The problem that I have with this is that she must have known for a number of months that she was looking for a new position out-of-state, yet I worked for months on devising a research plan and collecting preliminary data according to everyone's wishes. Then, the data was used in a publication. I was given second author (even though I did the 3rd most amount of work. Maybe, she felt sorry), but I felt a little used for my advisers' progress. It looks good on my resume to have a publication, but so what? I was thrown under the bus, and I do not know why I was not told earler and allowed to chose another adviser from the beginning.

Prior, I was already asked to change my research plan 3-4 times. Then, I was being asked to switch advisers and completely start over with a completely different research direction (when her other student joined a lab where they could more or less continue in the same direction). I would have been at the ABD/MS level had my purposal been read before she left, making it much easier to either transfer or explain to future employers. I saw it as an unfair decision to make, and one that would prevent timely progress in the program. I have had a hard time trusting anyone in the program, and felt already berated and bullied by other professors to this point. Ultimately, I felt that I did not have good experiences with the program, professors and politics, so I decided to step away from the program. I also did not get to know the politics of graduate school. I went to grad school to gain more experience in what I was passionate about. I had no idea grad students were only regarded as cheap labor.
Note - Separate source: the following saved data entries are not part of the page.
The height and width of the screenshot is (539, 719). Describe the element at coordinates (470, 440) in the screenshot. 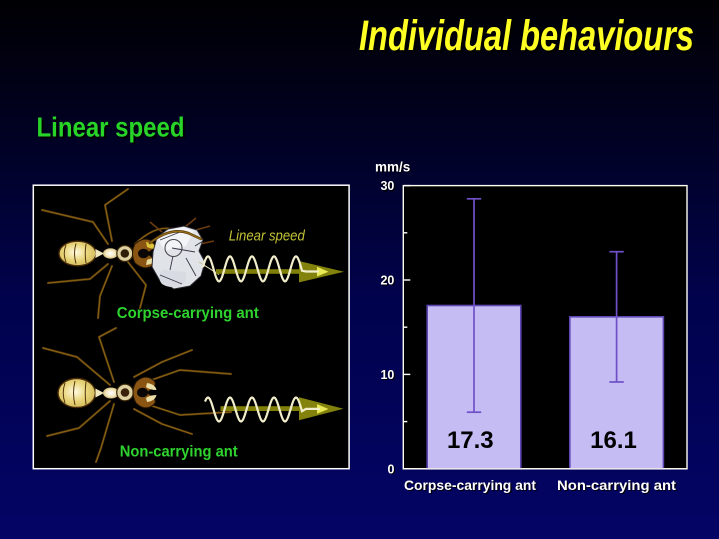

I see `svg-text: 17.3` at that location.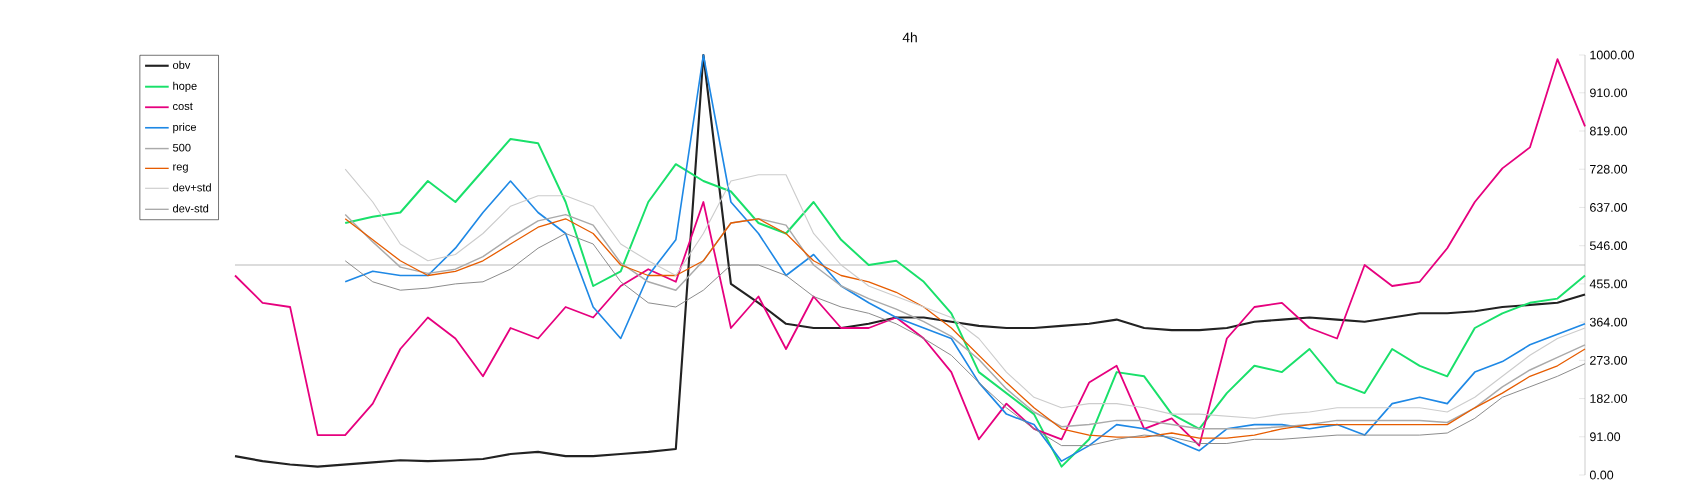  What do you see at coordinates (182, 148) in the screenshot?
I see `legend-label: 500` at bounding box center [182, 148].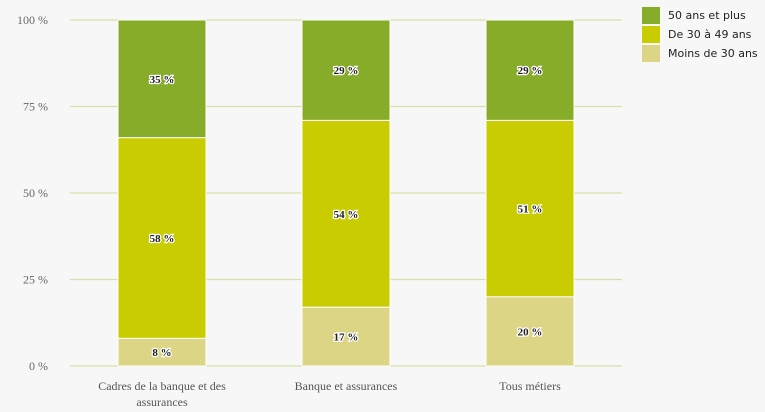 Image resolution: width=765 pixels, height=412 pixels. What do you see at coordinates (162, 394) in the screenshot?
I see `x-category-label: Cadres de la banque et des assurances` at bounding box center [162, 394].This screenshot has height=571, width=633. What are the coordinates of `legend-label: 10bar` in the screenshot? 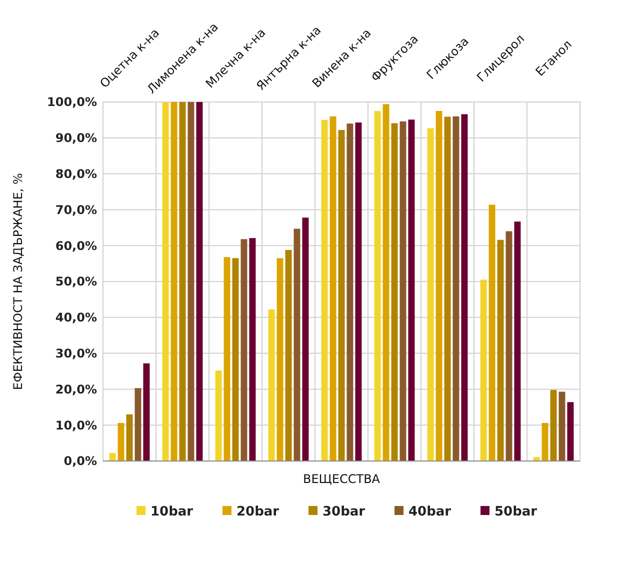 It's located at (172, 512). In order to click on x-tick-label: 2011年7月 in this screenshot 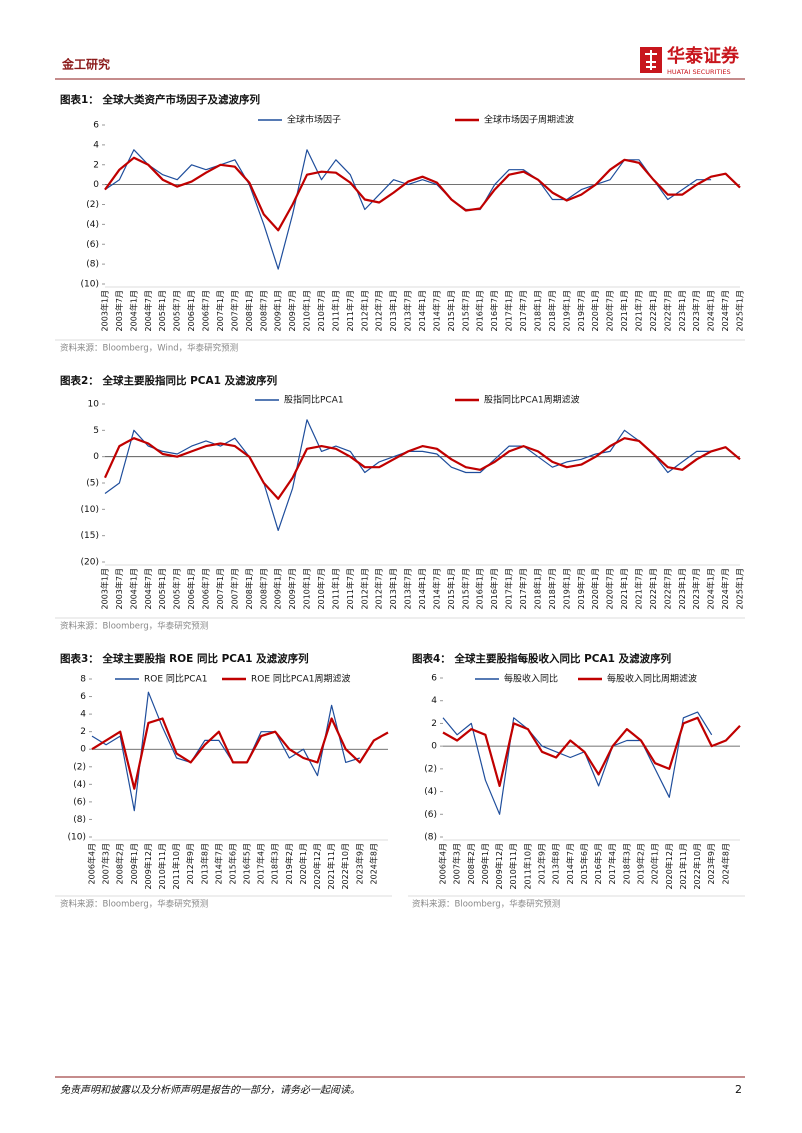, I will do `click(350, 310)`.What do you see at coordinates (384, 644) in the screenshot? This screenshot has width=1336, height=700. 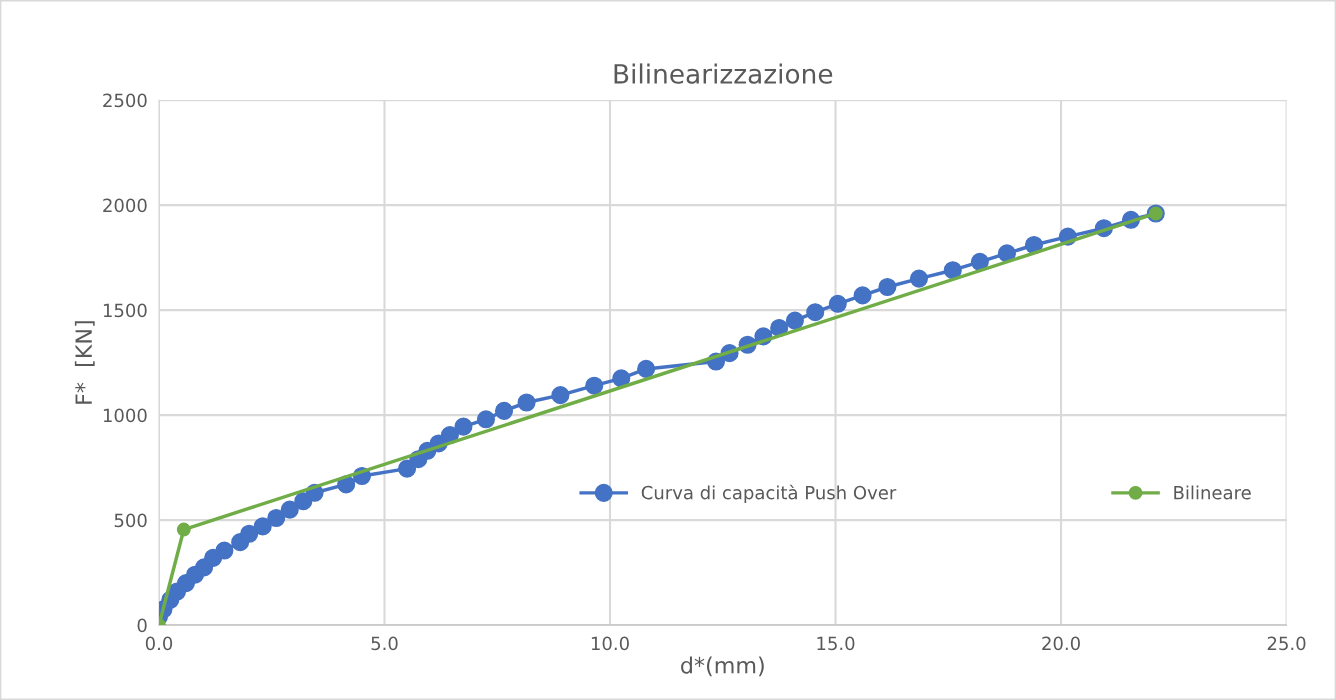 I see `x-tick-label: 5.0` at bounding box center [384, 644].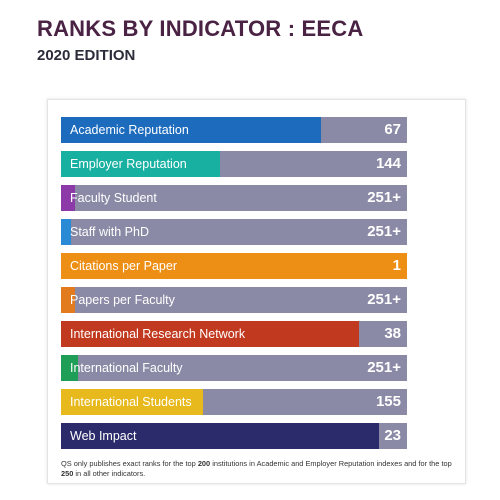 The image size is (500, 500). Describe the element at coordinates (234, 232) in the screenshot. I see `indicator-row: Staff with PhD 251+` at that location. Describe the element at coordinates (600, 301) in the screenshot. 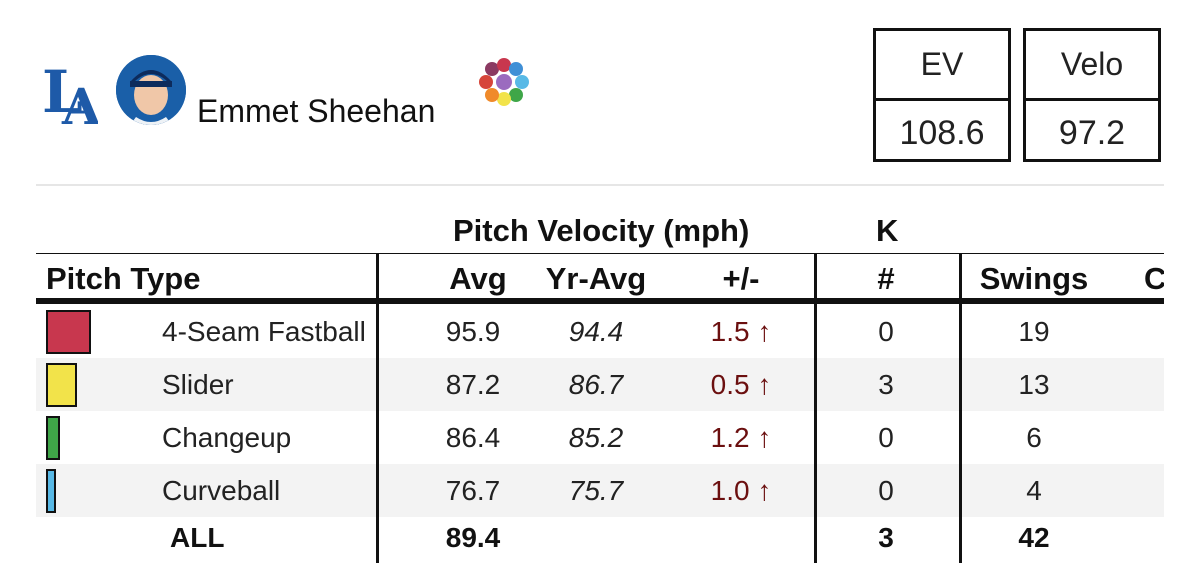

My question is: I want to somehow confront my adviser, committee (who has agreed to give me a positive job reference) and administration that I felt that I was wronged, my progress was passive-aggressively stalled, and that I feel that I should have the chance to at least inquire about a MS degree. Is ther a proper decorum for confronting administration, or is it pretty much a moot point? I know I could possibly come off as a troublemaker, but one of the things I hate about corporate or academic culture is the hush-hush environment.

Has anyone been in a similar boat where their adviser left for industry? Is this scenario a common occurance?